Penulis: Krisna Diantha
Wartaeropa – Pertengahan Februari 2023. Musim dingin Eropa sedang berada di puncaknya. Jika tidak ada keperluan mendesak, lebih nyaman duduk di depan perapian rumah ketimbang di jalanan.
Tapi berbeda dengan 16 Februari lalu. Seperempat penduduk kota terbesar di Swiss Tengah itu, sudah bangun sejak pukul 02.00 dinihari. Begitu juga kami.
Meskipun mata masih terasa berat, saya, Donat dan Lina, menyiapkan diri. Kostum sudah dikenakan, hanya make up yang masih harus dikerjakan.
Hari itu memang hari khusus. Tagwach des Fasnachts, alias permulaan karnaval tahunan terbesar di Swiss.
Kami harus bangun pagi, sibuk menyiapkan diri, jika tidak ingin ketinggalan. “Bedanya dengan karnaval di tempat lain, di sini penonton juga ikut berdandan,” kata Donat.
Kami tiba di tepi Telaga Lucerne pukul 04.00. “Masih sejam lagi. Sebaiknya kita jalan jalan, agar tidak kedinginan,“ kata Donat. Maklum, di suhu minus jika badan tidak digerakkan, dinginnya lebih berasa menusuk tulang.
Kota Lucerne sudah bangun sejak pukul 03.00. Lalu lalang orang-orang berkostum aneka ragam hilir mudik. Rombongan Guggemusik juga tampak terlihat. Namun semuanya tidak ada yang bersuara. Semua diam. Menunggu. Sesekali memandang terus ke tengah telaga keempat terbesar di Swiss ini.
Setengah jam sebelum pukul 05.00, tampak titik putih bergerak perlahan mendekat dari tengah telaga. “Itulah kapal Bruder Fritschi dan kawan-kawannya,“ kata seorang ibu kepada anaknya.
Fridolin atau Bruder Fritschi adalah figur utama karnaval ini. Ada yang menyebutkan, nama ini dipakai ketika Swiss mengalahkan tentara kekaisaran Austria pada 4 Maret 1446. Waktu yang sama ketika Santo Fridolin lahir.
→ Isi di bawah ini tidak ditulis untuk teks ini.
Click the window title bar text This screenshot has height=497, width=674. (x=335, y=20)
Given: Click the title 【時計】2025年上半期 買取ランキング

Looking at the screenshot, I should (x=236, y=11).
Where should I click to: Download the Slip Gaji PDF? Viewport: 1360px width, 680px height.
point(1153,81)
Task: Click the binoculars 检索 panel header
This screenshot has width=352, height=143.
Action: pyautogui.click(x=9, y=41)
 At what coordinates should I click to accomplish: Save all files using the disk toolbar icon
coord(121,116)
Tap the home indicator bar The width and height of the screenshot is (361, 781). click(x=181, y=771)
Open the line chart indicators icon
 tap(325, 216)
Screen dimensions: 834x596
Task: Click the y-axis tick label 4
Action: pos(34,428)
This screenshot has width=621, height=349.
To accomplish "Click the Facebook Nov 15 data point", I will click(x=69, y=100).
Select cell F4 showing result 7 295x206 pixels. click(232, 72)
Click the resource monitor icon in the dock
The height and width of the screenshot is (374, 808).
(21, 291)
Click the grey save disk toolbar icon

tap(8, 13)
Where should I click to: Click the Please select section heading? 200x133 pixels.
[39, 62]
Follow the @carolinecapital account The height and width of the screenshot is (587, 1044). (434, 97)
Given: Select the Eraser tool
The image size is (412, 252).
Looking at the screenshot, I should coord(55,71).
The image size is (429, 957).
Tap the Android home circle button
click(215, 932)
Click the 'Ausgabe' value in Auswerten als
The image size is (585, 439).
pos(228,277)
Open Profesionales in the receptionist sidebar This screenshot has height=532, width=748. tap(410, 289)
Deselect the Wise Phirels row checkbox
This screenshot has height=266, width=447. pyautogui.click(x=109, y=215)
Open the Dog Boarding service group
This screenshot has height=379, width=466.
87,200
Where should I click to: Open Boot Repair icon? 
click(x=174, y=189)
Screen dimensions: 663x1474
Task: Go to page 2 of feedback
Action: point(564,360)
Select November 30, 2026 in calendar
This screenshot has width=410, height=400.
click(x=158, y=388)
Kemenangan perang di Ragaz ini atas bantuan tentara Lucerne.
Bruder Fritschi digambarkan sebagai laki-laki berjenggot dengan kostum yang didominasi warna biru putih, warna kota Lucerne. Tampangnya tidak lagi seperti orang suci, tapi lebih ke arah muka gembel.